骨盤から姿勢を考える授業 : 首はね跳びへのアプローチ <第2部 教科研究>

足立 達也
岩部 順
全文
5.02 MB
Fukuyama-ChutoKyoiku-KenkyuKiyo_55_219.pdf
Abstract
体育授業における生徒の動きを観察すると,骨盤が後傾したまま動かすことができなかったり,肩甲骨周りも固まってきていたりするような状況が多々見受けられる。そこで,まず,骨盤の活性化を中心にした体つくりを取り入れて, 日頃の姿勢の見直しを図り,身体の使い方を考えさせることから始めた。

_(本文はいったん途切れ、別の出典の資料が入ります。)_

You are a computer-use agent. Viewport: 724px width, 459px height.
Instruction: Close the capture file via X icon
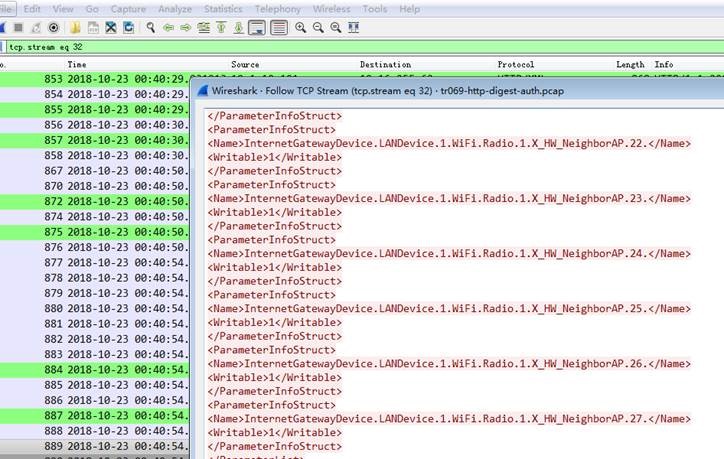[112, 27]
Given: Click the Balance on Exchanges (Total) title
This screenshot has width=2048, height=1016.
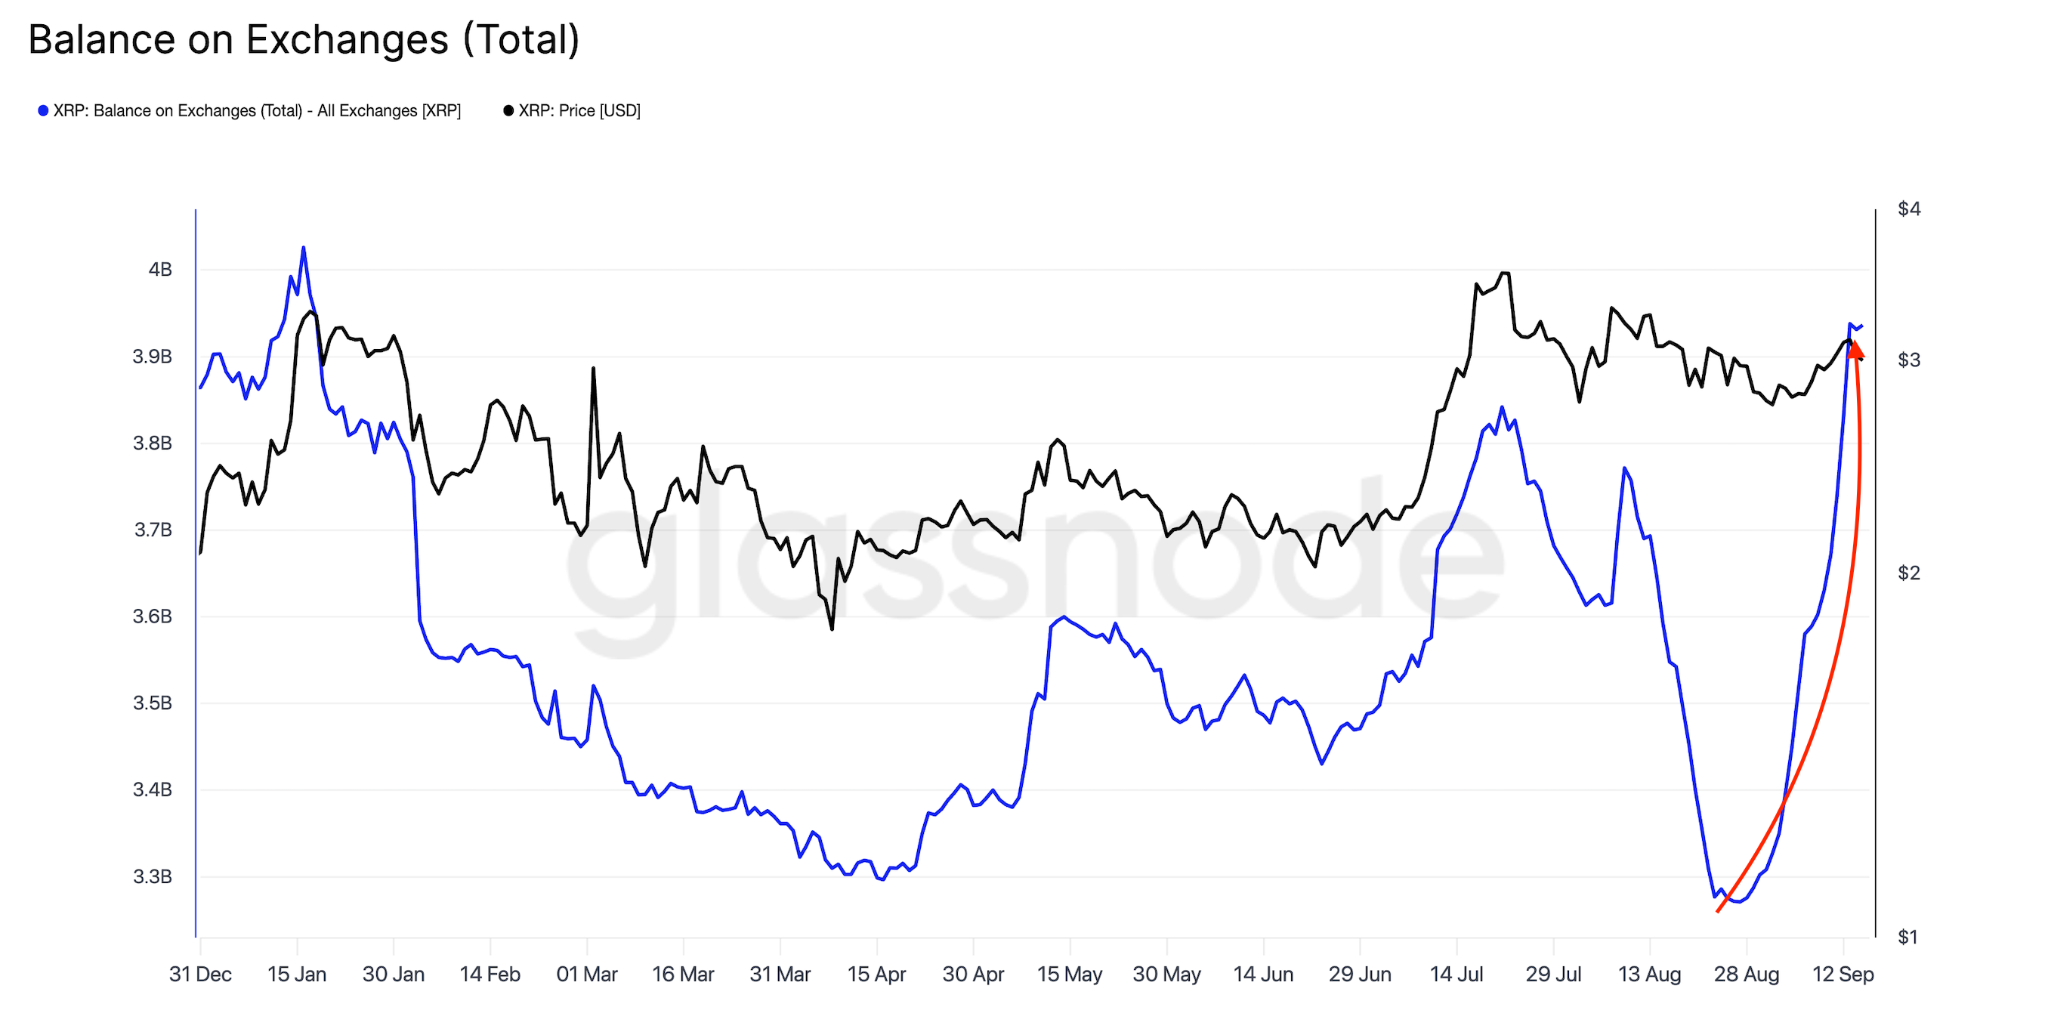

これらの学習を基盤とし,その後の跳び箱運動(首はね跳び)にチャレンジする過程においても,準備運動などで骨盤から脊柱に連動する動きづくりから身体のしなやかさの向上を図り,自身の身体とじっくりと向き合い,その変化を感じながら取り組めるようにした。また,お互いの関わり合いを感じながら活動できるように,仲間同士の補助やアドバイス場面を多く設定した。このような場面設定や段階的な指導を丁寧に仕組み,「もう少しでできる」と思えるような体験を繰り返し味わわせることを大切にしながら技の習得に取り組ませ,中学1年生女子生徒にとっては難易度が高いと思われる「首はね跳び」に,みんなが安心してチャレンジできるような授業展開を工夫した。その結果,生徒は日常における自己の姿勢の状態について意識を高め,その改善を図りながら,授業中の運動場面へのつながりも考えるようになり,難易度の高い技に仲間とともに積極的にチャレンジすることができた。